Rio Tinto has relentlessly peddled the line that its new power price from Meridian – which hasn’t even taken effect yet – must come down, because of the falling world price for aluminium. But what it hasn’t said is that: “The agreed base price is subject to escalation with reference to a multi-year average market price for electricity in New Zealand, the world price for aluminium (as determined by an independent benchmark), and a component as proxy for price inflation”. The quote – with our emphasis added – is from Meridian’s latest financial reports. In plain English, the world price of aluminium is already factored into its new power contract with Meridian.

Once again, Rio Tinto is just trying it on, with every expectation that Meridian will fold. And why wouldn’t Rio Tinto expect that? For the past nearly 50 years it has twisted every New Zealand government and State-owned electricity supplier around its little finger. The Campaign Against Foreign Control of Aotearoa (CAFCA) calls upon Meridian to break the mould and surprise us all by sticking to its guns.

And we call Rio Tinto’s bluff (pun intended). Stop crying wolf, stop using your New Zealand workers as disposable pawns in your cynical game, stop holding Southland and the country to ransom. Go ahead and close the smelter and bugger off. See if we care, the country will be much better off without you.

Don’t take our word for that. Transpower’s Chief Executive, Patrick Strange, told the media this month that if the smelter closes, the surplus power would go to the rest of the grid, meaning lower prices for consumers. CAFCA says bring on the lower prices for long suffering consumers who have been waiting since the 1990s for any tangible benefits from the “electricity reforms”. All we’ve seen is ever increasing power prices.
The smelter closes = lower prices for consumers
The smelter is the country’s single biggest user of electricity, consuming one sixth of the total, 24/7 for more than 40 years. It pays a top secret super cheap price that is not available for any other user and all it does is export electricity from NZ in the form of alumina, while being subsidised by all other electricity users. The smelter is the textbook example of corporate welfare in New Zealand. It is the biggest bludger in the country. Those who extol the bracing discipline of market forces for everybody else are strangely coy when it comes to this corporate recidivist.

Rio Tinto won the 2011 Roger Award for the Worst Transnational Corporation Operating In Aotearoa/New Zealand. It was nominated for lobbying two Governments “over several years to secure excessive allocations of free emissions units under the NZ Emissions Trading Scheme”.

The Roger Award judges agreed, concluding: “It appears therefore, that the New Zealand taxpayer is subsidising a transnational corporate rort of the emissions trading scheme… The significance of this stance cannot be underestimated; a major transnational player within New Zealand materially benefits from its non-compliance with a strategy to reduce global climate change and its ecological effects”.

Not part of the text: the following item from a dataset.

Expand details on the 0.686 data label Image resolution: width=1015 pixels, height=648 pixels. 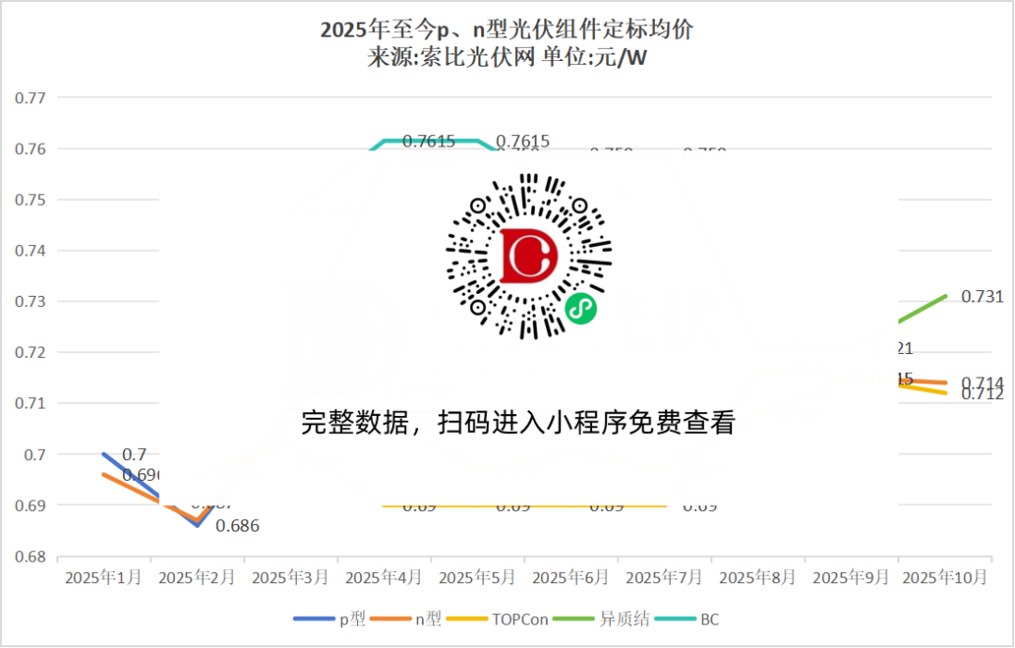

The Judges’ Report concludes that the company has a 50 year history of “suborning, blackmailing and conning successive New Zealand governments into paying massive subsidies on the smelter’s electricity; dodging tax, and running a brilliantly effective PR machine to present a friendly, socially responsible and thoroughly greenwashed face to the media and the public. Its milking of the Emissions Trading Scheme is entirely in character”.

The extremely detailed Financial Analysis reveals that the smelter’s claimed benefits to NZ, namely annual export earnings of “around $1 billion” are, in fact, overstated by four fifths.

The full, damning, 2011 Roger Award Judges’ Report can be read here 

In short, it is a liability to New Zealand, not an asset.

Equally undeniably, it has been good for Southland, in terms of jobs, etc. So what about the people who work for the smelter, directly or indirectly? The tobacco industry used to employ a lot of people here, but that was deemed to be no longer in the public interest. Lacing lollywater with booze and selling it to kids supports a lot of jobs too but there’s plenty of public demand to get rid of that particular industry as well. The P industry provides an income for thousands of people too, but we don’t hear any demand for that insidious trade to be kept going to keep them in a job. History is full of examples of horrible industries that kept people in jobs (such as the slave trade) but which were banned and/or abolished for the greater good.

This smelter constitutes a crime against the people of New Zealand and has done for its entire existence.
In the national interest, it must be closed and the sooner the better.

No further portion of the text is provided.